Jan bowiem napominał Heroda: «Nie wolno ci mieć żony twego brata». A Herodiada zawzięła się na niego i chciała go zgładzić, lecz nie mogła. Herod bowiem czuł lęk przed Janem, widząc, że jest mężem prawym i świętym, i brał go w obronę. Ilekroć go posłyszał, odczuwał duży niepokój, a jednak chętnie go słuchał.

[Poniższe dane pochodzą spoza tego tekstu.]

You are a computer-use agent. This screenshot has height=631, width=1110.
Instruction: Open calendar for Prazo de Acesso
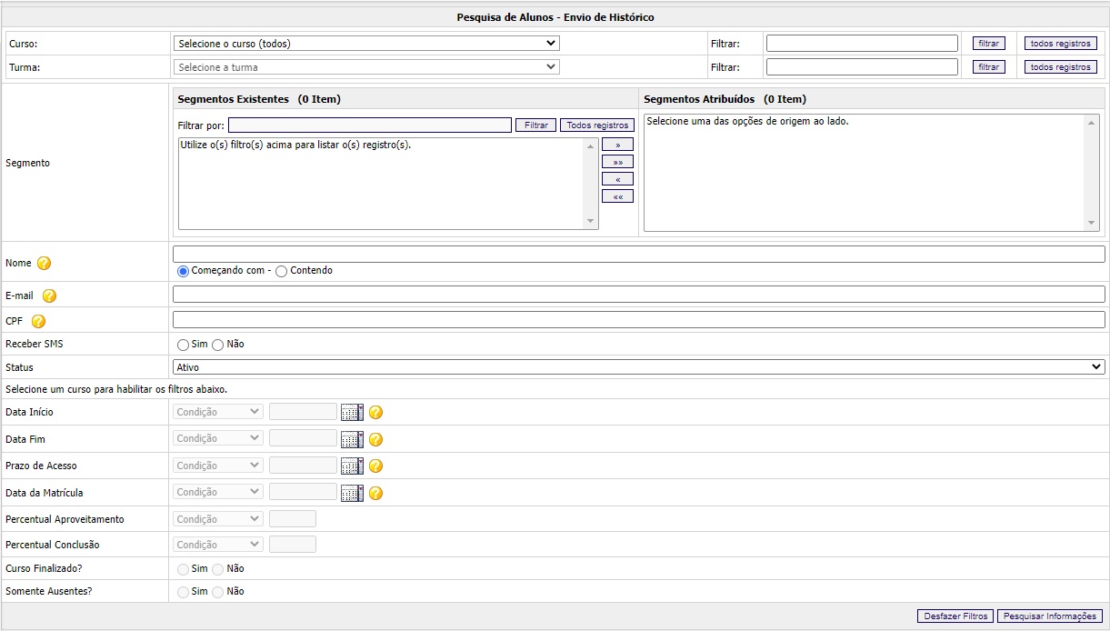tap(352, 466)
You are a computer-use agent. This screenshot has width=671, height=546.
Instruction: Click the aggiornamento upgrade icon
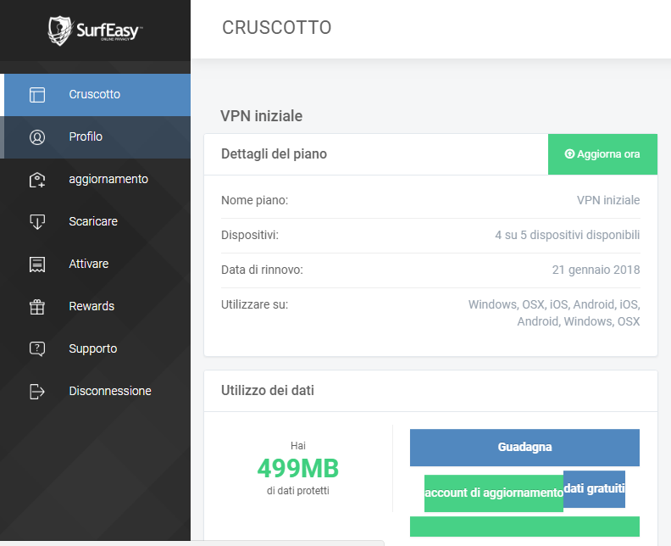pyautogui.click(x=37, y=180)
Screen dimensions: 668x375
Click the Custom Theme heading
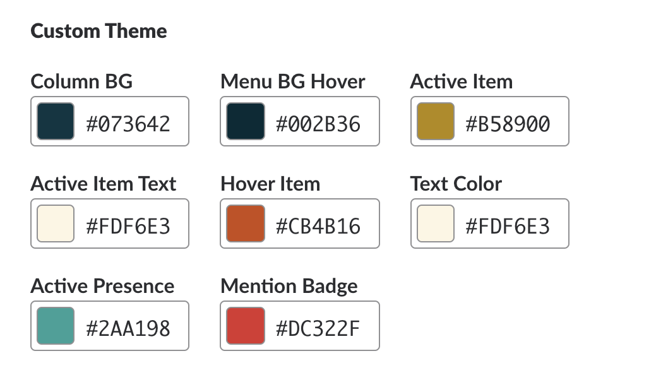click(98, 31)
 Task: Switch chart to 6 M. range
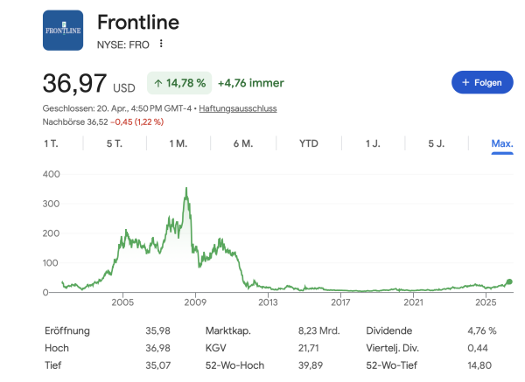(242, 143)
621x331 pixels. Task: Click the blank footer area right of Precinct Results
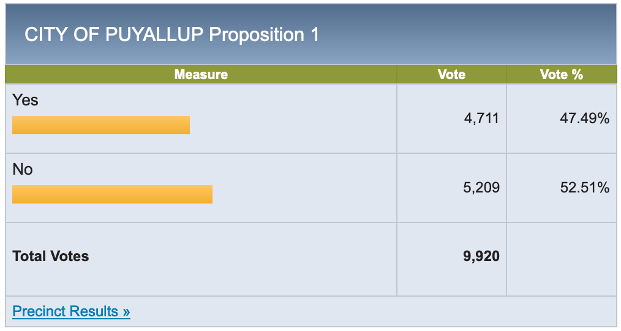click(x=367, y=311)
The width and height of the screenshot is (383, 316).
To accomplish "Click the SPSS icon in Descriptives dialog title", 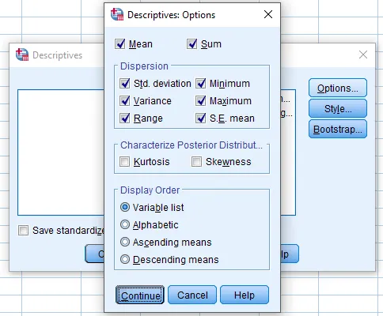I will 22,55.
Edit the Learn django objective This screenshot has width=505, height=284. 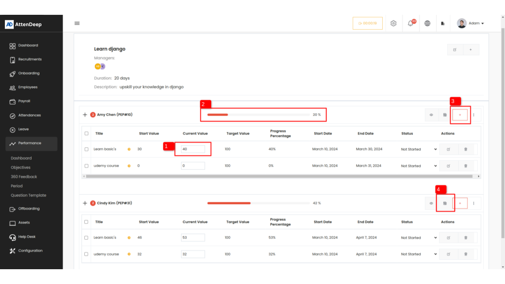[455, 50]
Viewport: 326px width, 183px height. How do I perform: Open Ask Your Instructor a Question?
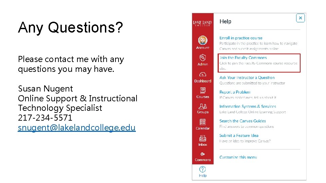247,78
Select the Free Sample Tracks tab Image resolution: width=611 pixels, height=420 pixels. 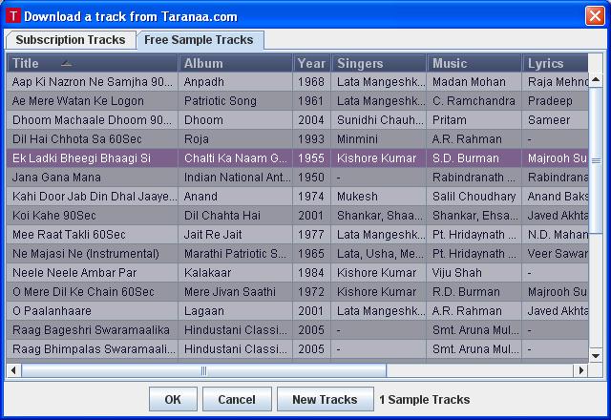(199, 40)
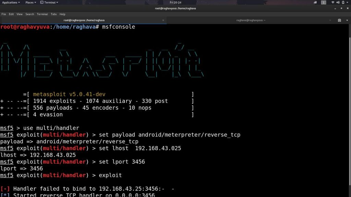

Otóż chwila sposobna nadeszła, kiedy Herod w dzień swoich urodzin wyprawił ucztę swym dostojnikom, dowódcom wojskowym i osobistościom w Galilei. Gdy córka tej Herodiady weszła i tańczyła, spodobała się Herodowi i współbiesiadnikom. Król rzekł do dziewczyny: «Proś mnie, o co chcesz, a dam ci». Nawet jej przysiągł: «Dam ci, o co tylko poprosisz, nawet połowę mojego królestwa». Ona wyszła i zapytała swą matkę: «O co mam prosić?» Ta odpowiedziała: «O głowę Jana Chrzciciela». Natychmiast weszła z pośpiechem do króla i prosiła: «Chcę, żebyś mi zaraz dał na misie głowę Jana Chrzciciela». A król bardzo się zasmucił, ale przez wzgląd na przysięgę i na biesiadników nie chciał jej odmówić. Zaraz też król posłał kata i polecił przynieść głowę Jana. Ten poszedł, ściął go w więzieniu i przyniósł głowę jego na misie; dał ją dziewczynie, a dziewczyna dała swej matce.
Uczniowie Jana, dowiedziawszy się o tym, przyszli, zabrali jego ciało i złożyli je w grobie.